Stephen M. Flatowis President of the Religious Zionists of America (RZA) He is the father of Alisa Flatow, who was murdered in an Iranian-sponsored Palestinian terrorist attack in 1995 and the author of A Father’s Story: My Fight for Justice Against Iranian Terror. Note: The RZA is not affiliated with any American or Israeli political party.
Summer camp in America evokes familiar images: children playing ball, hiking wooded trails, swimming in lakes, learning to canoe. Camps are about discovery, camaraderie, and building character in safe and healthy ways. Sadly, across the ocean, Fatah—the so-called “moderate” faction in Palestinian Arab politics—is running its own version of summer camps. But their mission is not play, friendship, or education. Their mission is indoctrination.
Reports from MEMRI (Middle East Media Research Institute) and Palestinian Media Watch reveal the chilling reality. At a Fatah/PLO camp in Bethlehem, children chanted prayers for Saddam Hussein, Yasser Arafat, Ahmed Yassin, and other terror leaders—asking God to “have mercy” on them. In other camps, children march in military formation, wear uniforms, and are taught to handle weapons.
Some camps are named after infamous terrorists like Dalal al-Mughrabi, who led the 1978 Coastal Road massacre that killed 38 civilians, including 13 children.
Instead of sports and campfires, children perform skits glorifying “martyrdom,” staging mock funerals for “fallen heroes,” and even carrying signs declaring: “I am Martyr number…” One camp erected a sculpture of “Palestine” that erased Israel entirely from the map.
This is not camp fun. This is militarized indoctrination.
Think about what this means. The formative years of childhood—when minds are curious and impressionable—are being poisoned with messages of hate. Palestinian Arab leaders are ensuring that the next generation is not preparing for peace, but for perpetual war. The world wrings its hands over why the Israeli-Palestinian conflict never ends.

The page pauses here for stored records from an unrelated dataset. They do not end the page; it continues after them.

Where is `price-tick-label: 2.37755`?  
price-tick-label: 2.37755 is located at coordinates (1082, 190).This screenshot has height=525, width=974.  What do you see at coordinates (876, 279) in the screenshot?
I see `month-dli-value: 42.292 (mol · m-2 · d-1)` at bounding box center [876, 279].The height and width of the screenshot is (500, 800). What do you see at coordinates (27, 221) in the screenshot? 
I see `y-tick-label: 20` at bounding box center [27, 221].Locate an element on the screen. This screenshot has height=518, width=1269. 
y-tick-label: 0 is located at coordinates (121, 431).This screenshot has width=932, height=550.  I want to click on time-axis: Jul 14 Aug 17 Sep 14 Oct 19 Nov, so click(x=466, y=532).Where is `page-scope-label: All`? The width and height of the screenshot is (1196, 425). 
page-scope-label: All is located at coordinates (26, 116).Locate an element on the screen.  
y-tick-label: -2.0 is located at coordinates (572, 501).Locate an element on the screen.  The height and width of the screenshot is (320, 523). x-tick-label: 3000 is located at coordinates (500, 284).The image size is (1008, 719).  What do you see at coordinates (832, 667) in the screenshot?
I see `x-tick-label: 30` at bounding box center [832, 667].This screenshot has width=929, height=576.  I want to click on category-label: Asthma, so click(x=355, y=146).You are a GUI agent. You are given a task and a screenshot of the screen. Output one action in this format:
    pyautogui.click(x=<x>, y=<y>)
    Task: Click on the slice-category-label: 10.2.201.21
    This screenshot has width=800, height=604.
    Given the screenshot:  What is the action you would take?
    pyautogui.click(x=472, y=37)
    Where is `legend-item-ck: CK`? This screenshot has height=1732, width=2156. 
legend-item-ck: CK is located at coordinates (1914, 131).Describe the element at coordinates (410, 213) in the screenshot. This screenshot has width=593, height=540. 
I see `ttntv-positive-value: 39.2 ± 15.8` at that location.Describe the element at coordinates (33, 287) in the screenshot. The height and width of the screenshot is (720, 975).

One answer is staring at us in the face: children are being groomed not for compromise, but for combat.
This is not fringe behavior. These are Fatah camps—the same Fatah that Western diplomats call “partners for peace.” The same Fatah whose leadership attends peace conferences while its youth movements prepare children to die. How can there be peace when the very concept of peace is absent from a child’s earliest experiences?
Children everywhere deserve the same simple joys: to swim on a hot day, to go to the camp canteen for a cold soda, to laugh with friends, to imagine a hopeful future. Teaching them that their highest calling is to kill—or be killed—is not just immoral. It is child abuse. It guarantees more suffering, for Palestinian Arabs and Israelis alike.
As long as Palestinian Arab society elevates martyrdom above life, the dream of peace will remain just that—a dream. The international community should stop pretending otherwise. It is time to hold Fatah accountable for poisoning children’s minds and betraying their futures.